Shares of Corning (NYSE:GLW) hit a 52-week low after the company's first quarter report on April 24 failed to impress investors. On the surface, the numbers weren't bad: Corning's core (non-GAAP) revenue rose 4% annually to $2.51 billion, beating estimates by $10 million. Its core EPS dropped 14% to $0.31, but still topped expectations by a penny.

However, sluggish LCD sales, higher investments, and a mark-to-market loss from currency hedging caused Corning to post a GAAP loss of $589 million, or $0.72 per share, compared to its GAAP profit of $86 million, or $0.07 per share, in the prior year quarter.

Engineers at Corning.

Image source: Corning.

Corning reiterated its guidance for a "strong" 2018, and claimed that its sales would accelerate in the second half of the year. It also stated that its core sales would rise 5% to $11 billion for the year, but that would mark a slowdown from its 8% growth in 2017.

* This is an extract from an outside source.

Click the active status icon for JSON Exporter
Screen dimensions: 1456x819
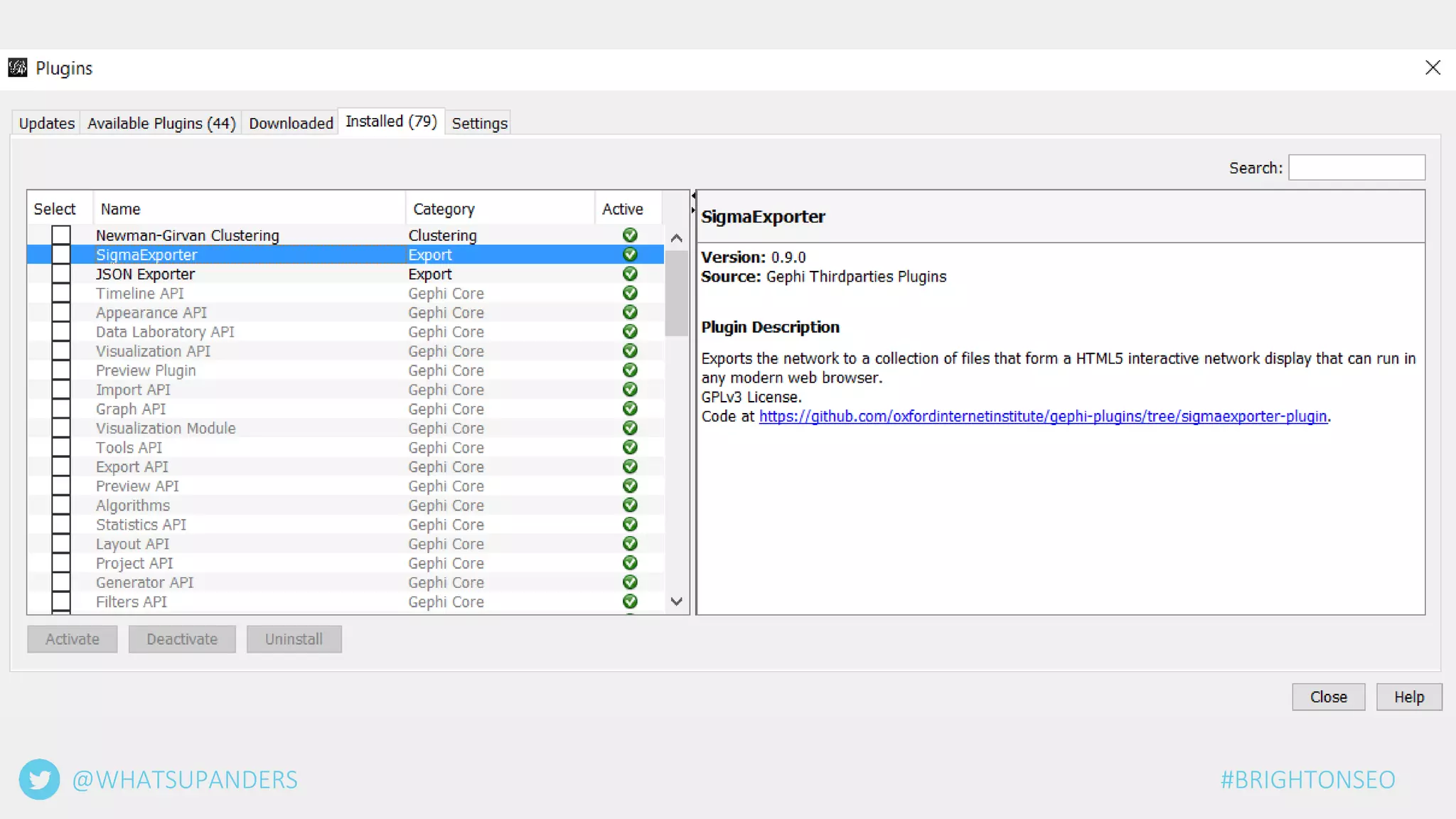point(630,274)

Corning posted year-over-year sales growth in Optical Communications, Environmental Technologies, and Life Sciences during the quarter. However, its Display Technologies and Specialty Materials revenues declined. Out of those five segments, the drop in Specialty Revenues was the most disappointing since it was previously Corning's fastest growing business.

Why does the Specialty Materials business matter?

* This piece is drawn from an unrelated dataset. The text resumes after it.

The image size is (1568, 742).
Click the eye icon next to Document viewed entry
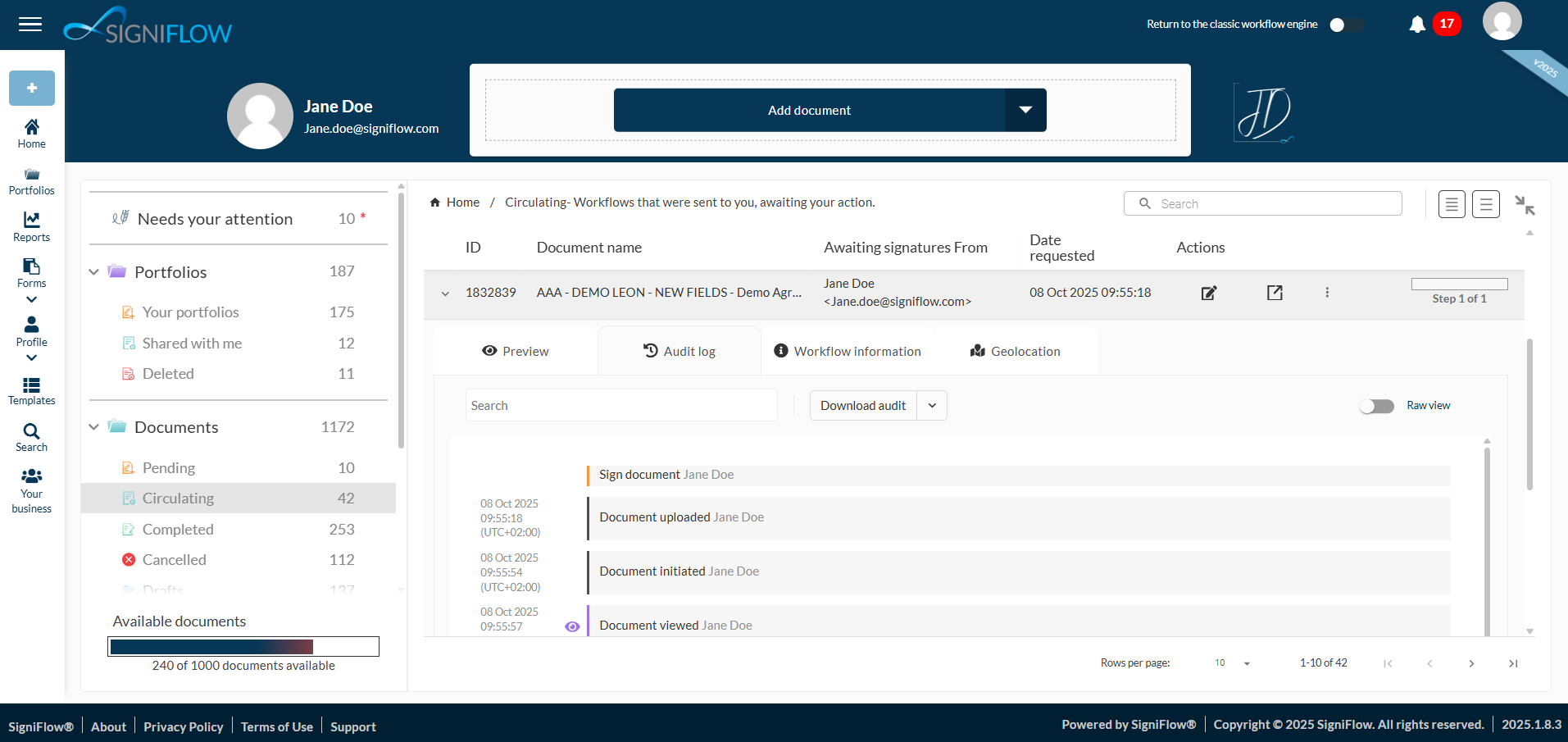(572, 626)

Corning's Specialty Materials unit produces Gorilla Glass, the chemically hardened glass used in Apple's (NASDAQ:AAPL) iPhones and other mobile devices. It constantly upgrades Gorilla Glass with tougher versions, like Gorilla Glass 5, and develops variants like Gorilla Glass Auto for cars and Gorilla Glass SR+ for wearables.

That business, which accounted for 11% of Corning's top line last quarter, was a major growth engine over the past few quarters -- but that abruptly ended with its sales decline last quarter.

 

Q1 2017

Q2 2017

Q3 2017

Q4 2017

Q1 2018

Revenue

$300 million

$337 million

$373 million

$393 million

$278 million

YOY growth

32%

27%

26%

17%

(7%)

Source: Corning quarterly reports.

This deceleration will hurt Corning, since the growth of its Specialty Materials partly offset the ongoing declines at its Display Technologies business. During the conference call, Corning CFO Tony Tripeny forecast a "similar year-over-year decline for the second quarter."

Why are sales slowing down?

Tripeny noted that demand for Gorilla Glass was cyclical, and that the business' robust growth throughout 2017 was supported by "the timing of supply chain builds in front of customer product launches."

On a brighter note, CEO Wendell Weeks stated that demand during the second half of 2018 would be "much stronger than the first half" thanks to "major product launches" from OEMs. Corning also plans to launch the next generation of Gorilla Glass in the near future.

Apple's iPhone X.

Image source: Apple.

However, the bears will likely note that several major companies recently warned that demand for higher-end phones would be much softer this year. Chipmaking giant TSMC (NYSE:TSM) recently lowered its full-year sales estimate based on softer demand for smartphones.

Many investors interpreted that lower guidance as a red flag for Apple, TSMC's top customer. Samsung (OTC:SSNLF), which sells displays and components to Apple in addition to its own smartphones, also recently dampened investor expectations with a warning about "slow demand" in the smartphone market.

On the bright side, Corning might offset that weakness with content share gains in new phones. Weeks noted that of the 13 new devices launched at Mobile World Congress in February, "five used Gorilla Glass 5 on both the front and the back." Weeks also expects to make "significant progress" in the auto sector, which already includes collaborations with more than 20 OEMs.

Is this a cyclical hiccup, or the start of a decline?

As a Corning investor, I was disappointed in the decline in Specialty Materials revenue, but wasn't surprised due to the slowing demand for higher-end smartphones. However, I believe that demand for Gorilla Glass will keep rising as design standards rise in tandem with consumer expectations.

Moreover, the expansion of Gorilla Glass into adjacent markets, like wearables and cars, could gradually offset the importance of the smartphone market. The rest of 2018 will be challenging for the business, but I think investors who wait for a turnaround in the second half of the year could be pleasantly surprised.